■ WHAT YOU WILL DO:
Below is a listing. Set down exactly the lines from the one containing "Mentions légales (919, 1353)" through the one containing "novembro 2017 (135, 868)", both ends included, and leave out the rest.

***** DATA *****

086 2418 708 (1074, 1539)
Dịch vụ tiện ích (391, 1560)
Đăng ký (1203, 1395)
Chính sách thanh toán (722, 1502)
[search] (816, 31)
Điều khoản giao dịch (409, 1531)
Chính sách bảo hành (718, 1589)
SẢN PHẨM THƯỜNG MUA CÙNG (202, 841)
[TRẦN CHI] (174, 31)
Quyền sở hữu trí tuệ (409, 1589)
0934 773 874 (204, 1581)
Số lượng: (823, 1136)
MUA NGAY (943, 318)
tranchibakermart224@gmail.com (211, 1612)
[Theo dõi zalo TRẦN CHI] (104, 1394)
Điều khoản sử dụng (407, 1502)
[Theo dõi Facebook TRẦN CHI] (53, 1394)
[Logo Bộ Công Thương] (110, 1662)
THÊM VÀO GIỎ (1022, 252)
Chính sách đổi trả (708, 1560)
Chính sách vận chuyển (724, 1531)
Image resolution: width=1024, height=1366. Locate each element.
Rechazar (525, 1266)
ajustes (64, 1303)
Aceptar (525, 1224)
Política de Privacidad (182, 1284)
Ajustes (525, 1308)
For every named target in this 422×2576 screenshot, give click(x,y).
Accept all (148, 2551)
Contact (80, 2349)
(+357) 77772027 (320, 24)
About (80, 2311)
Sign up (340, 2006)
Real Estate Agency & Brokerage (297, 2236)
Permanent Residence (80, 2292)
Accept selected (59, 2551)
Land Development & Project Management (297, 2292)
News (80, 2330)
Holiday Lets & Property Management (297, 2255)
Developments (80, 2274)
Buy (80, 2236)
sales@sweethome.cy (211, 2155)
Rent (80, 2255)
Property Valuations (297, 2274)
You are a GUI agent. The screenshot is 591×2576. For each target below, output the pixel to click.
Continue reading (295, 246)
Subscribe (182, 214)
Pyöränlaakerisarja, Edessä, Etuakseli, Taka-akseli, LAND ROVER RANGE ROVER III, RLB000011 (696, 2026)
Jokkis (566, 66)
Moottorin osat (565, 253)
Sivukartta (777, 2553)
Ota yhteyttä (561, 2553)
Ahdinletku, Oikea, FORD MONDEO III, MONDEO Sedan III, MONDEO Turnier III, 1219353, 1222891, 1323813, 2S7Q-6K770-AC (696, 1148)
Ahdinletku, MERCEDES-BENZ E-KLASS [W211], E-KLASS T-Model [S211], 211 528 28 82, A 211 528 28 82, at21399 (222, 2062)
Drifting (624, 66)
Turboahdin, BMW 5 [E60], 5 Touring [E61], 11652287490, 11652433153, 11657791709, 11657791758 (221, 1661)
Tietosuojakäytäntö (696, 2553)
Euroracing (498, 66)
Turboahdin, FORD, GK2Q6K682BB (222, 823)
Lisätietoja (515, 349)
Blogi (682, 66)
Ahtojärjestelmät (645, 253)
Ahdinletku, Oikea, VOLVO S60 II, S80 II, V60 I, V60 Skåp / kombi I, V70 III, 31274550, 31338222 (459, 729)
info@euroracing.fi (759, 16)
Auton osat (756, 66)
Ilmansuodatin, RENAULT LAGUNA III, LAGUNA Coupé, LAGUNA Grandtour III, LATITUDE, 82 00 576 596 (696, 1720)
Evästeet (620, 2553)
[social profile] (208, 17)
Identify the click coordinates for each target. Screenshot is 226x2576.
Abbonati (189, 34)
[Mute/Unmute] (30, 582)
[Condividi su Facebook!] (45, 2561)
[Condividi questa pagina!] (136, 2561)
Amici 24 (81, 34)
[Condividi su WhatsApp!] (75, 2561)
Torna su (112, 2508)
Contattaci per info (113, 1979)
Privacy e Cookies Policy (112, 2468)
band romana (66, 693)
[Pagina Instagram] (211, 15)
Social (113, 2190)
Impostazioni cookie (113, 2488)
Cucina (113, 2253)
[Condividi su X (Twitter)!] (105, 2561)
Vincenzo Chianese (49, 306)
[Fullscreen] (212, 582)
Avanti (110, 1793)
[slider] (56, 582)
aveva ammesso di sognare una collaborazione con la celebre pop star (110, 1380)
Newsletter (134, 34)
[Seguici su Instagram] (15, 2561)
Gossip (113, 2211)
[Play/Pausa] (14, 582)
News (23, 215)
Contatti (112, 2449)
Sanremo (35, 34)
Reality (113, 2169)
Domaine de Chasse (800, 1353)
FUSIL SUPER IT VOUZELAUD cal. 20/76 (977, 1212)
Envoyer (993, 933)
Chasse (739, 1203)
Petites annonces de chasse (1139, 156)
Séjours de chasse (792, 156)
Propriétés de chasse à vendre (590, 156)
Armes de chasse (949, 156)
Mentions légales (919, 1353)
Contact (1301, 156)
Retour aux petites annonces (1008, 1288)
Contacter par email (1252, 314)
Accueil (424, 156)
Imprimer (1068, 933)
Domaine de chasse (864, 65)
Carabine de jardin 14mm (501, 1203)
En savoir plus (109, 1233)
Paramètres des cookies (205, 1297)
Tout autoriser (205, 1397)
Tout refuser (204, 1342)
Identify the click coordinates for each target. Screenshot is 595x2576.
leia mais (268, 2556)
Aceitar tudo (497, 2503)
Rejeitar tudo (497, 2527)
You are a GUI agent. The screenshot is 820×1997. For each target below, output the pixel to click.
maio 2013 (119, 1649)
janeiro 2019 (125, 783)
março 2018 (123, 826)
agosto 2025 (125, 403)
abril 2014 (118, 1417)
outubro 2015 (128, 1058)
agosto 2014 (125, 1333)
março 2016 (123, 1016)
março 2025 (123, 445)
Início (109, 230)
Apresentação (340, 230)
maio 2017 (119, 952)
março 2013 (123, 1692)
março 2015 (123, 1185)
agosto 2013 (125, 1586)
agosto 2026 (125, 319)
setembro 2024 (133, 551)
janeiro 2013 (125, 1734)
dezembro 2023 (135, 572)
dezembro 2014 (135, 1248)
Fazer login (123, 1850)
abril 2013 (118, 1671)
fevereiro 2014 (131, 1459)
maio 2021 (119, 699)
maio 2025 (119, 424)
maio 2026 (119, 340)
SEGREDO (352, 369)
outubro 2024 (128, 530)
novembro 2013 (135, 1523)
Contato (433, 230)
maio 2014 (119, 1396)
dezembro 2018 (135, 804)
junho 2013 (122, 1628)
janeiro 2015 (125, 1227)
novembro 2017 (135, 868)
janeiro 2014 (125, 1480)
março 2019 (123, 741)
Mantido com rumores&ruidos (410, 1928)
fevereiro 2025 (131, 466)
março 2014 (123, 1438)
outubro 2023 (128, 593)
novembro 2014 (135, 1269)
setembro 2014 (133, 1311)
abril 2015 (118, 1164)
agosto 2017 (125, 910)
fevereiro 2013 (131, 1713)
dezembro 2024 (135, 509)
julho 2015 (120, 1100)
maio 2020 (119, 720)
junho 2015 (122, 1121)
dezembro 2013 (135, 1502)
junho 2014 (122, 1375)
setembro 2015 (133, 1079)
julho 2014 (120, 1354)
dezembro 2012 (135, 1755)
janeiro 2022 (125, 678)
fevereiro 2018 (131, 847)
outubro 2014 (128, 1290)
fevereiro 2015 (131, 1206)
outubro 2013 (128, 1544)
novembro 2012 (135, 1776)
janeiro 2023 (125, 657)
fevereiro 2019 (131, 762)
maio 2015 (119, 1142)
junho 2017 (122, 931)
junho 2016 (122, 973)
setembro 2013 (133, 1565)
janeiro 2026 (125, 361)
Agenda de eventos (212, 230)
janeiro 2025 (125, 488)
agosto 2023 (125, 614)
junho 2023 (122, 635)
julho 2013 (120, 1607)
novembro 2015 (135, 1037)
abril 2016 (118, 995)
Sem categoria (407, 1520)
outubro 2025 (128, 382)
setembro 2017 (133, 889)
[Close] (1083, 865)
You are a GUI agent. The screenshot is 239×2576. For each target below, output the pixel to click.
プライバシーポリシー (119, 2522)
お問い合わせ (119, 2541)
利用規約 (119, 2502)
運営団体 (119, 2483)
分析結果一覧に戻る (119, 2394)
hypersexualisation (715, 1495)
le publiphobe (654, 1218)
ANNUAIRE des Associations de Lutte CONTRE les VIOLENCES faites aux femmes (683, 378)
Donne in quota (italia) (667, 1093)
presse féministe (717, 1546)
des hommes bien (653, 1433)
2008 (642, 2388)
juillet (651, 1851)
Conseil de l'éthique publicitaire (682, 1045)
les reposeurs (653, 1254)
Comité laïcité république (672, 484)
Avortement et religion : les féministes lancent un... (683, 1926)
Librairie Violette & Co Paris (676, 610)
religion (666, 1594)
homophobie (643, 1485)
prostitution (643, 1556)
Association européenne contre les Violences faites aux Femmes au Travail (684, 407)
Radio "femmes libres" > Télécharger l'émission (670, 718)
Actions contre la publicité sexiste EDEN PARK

*****

■ WRITTEN ANSWER:
Mentions légales (919, 1353)
Contact (1301, 156)
Retour aux petites annonces (1008, 1288)
Contacter par email (1252, 314)
Accueil (424, 156)
Imprimer (1068, 933)
Domaine de chasse (864, 65)
Carabine de jardin 14mm (501, 1203)
En savoir plus (109, 1233)
Paramètres des cookies (205, 1297)
Tout autoriser (205, 1397)
Tout refuser (204, 1342)
Identify the click coordinates for each target. Screenshot is 595x2576.
leia mais (268, 2556)
Aceitar tudo (497, 2503)
Rejeitar tudo (497, 2527)
You are a GUI agent. The screenshot is 820×1997. For each target below, output the pixel to click.
maio 2013 (119, 1649)
janeiro 2019 (125, 783)
março 2018 (123, 826)
agosto 2025 (125, 403)
abril 2014 (118, 1417)
outubro 2015 (128, 1058)
agosto 2014 (125, 1333)
março 2016 (123, 1016)
março 2025 (123, 445)
Início (109, 230)
Apresentação (340, 230)
maio 2017 (119, 952)
março 2013 (123, 1692)
março 2015 (123, 1185)
agosto 2013 (125, 1586)
agosto 2026 (125, 319)
setembro 2024 (133, 551)
janeiro 2013 (125, 1734)
dezembro 2023 (135, 572)
dezembro 2014 (135, 1248)
Fazer login (123, 1850)
abril 2013 (118, 1671)
fevereiro 2014 (131, 1459)
maio 2021 (119, 699)
maio 2025 (119, 424)
maio 2026 (119, 340)
SEGREDO (352, 369)
outubro 2024 (128, 530)
novembro 2013 (135, 1523)
Contato (433, 230)
maio 2014 (119, 1396)
dezembro 2018 (135, 804)
junho 2013 (122, 1628)
janeiro 2015 (125, 1227)
novembro 2017 (135, 868)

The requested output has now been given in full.